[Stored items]
★ ★ ★
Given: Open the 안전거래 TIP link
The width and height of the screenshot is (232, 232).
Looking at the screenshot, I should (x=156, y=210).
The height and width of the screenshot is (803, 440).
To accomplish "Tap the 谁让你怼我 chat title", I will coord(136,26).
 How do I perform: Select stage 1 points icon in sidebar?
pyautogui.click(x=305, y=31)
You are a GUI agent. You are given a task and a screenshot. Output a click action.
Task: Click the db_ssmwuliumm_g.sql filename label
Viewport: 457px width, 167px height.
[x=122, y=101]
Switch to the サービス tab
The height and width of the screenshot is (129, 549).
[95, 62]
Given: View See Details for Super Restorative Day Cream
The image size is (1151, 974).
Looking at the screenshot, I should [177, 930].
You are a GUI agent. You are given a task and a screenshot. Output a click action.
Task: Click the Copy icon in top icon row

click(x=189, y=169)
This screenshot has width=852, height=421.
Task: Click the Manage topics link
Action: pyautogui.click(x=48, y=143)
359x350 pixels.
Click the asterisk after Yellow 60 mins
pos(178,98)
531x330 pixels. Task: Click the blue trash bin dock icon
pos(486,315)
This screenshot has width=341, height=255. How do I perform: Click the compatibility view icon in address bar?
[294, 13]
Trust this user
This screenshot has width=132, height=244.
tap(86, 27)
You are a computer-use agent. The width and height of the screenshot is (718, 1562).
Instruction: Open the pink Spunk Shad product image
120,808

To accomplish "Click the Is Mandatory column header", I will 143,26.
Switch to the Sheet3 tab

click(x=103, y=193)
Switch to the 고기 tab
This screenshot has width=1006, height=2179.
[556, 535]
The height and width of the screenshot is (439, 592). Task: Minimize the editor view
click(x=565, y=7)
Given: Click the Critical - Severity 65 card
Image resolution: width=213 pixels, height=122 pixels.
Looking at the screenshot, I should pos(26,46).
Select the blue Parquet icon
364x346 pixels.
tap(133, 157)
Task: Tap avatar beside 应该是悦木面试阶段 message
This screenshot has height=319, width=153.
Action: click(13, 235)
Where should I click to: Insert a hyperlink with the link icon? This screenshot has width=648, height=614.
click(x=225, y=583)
★ ★ ★
Repeat the records above exactly, with nothing left out.

**SOLUTION:**
Given: Open the 안전거래 TIP link
The width and height of the screenshot is (232, 232).
Looking at the screenshot, I should (x=156, y=210).
The height and width of the screenshot is (803, 440).
To accomplish "Tap the 谁让你怼我 chat title", I will coord(136,26).
 How do I perform: Select stage 1 points icon in sidebar?
pyautogui.click(x=305, y=31)
You are a GUI agent. You are given a task and a screenshot. Output a click action.
Task: Click the db_ssmwuliumm_g.sql filename label
Viewport: 457px width, 167px height.
[x=122, y=101]
Switch to the サービス tab
The height and width of the screenshot is (129, 549).
[95, 62]
Given: View See Details for Super Restorative Day Cream
The image size is (1151, 974).
Looking at the screenshot, I should [177, 930].
You are a GUI agent. You are given a task and a screenshot. Output a click action.
Task: Click the Copy icon in top icon row

click(x=189, y=169)
This screenshot has width=852, height=421.
Task: Click the Manage topics link
Action: pyautogui.click(x=48, y=143)
359x350 pixels.
Click the asterisk after Yellow 60 mins
pos(178,98)
531x330 pixels. Task: Click the blue trash bin dock icon
pos(486,315)
This screenshot has width=341, height=255. How do I perform: Click the compatibility view icon in address bar?
[294, 13]
Trust this user
This screenshot has width=132, height=244.
tap(86, 27)
You are a computer-use agent. The width and height of the screenshot is (718, 1562).
Instruction: Open the pink Spunk Shad product image
120,808

To accomplish "Click the Is Mandatory column header", I will 143,26.
Switch to the Sheet3 tab

click(x=103, y=193)
Switch to the 고기 tab
This screenshot has width=1006, height=2179.
[556, 535]
The height and width of the screenshot is (439, 592). Task: Minimize the editor view
click(x=565, y=7)
Given: Click the Critical - Severity 65 card
Image resolution: width=213 pixels, height=122 pixels.
Looking at the screenshot, I should pos(26,46).
Select the blue Parquet icon
364x346 pixels.
tap(133, 157)
Task: Tap avatar beside 应该是悦木面试阶段 message
This screenshot has height=319, width=153.
Action: click(13, 235)
Where should I click to: Insert a hyperlink with the link icon? This screenshot has width=648, height=614.
click(x=225, y=583)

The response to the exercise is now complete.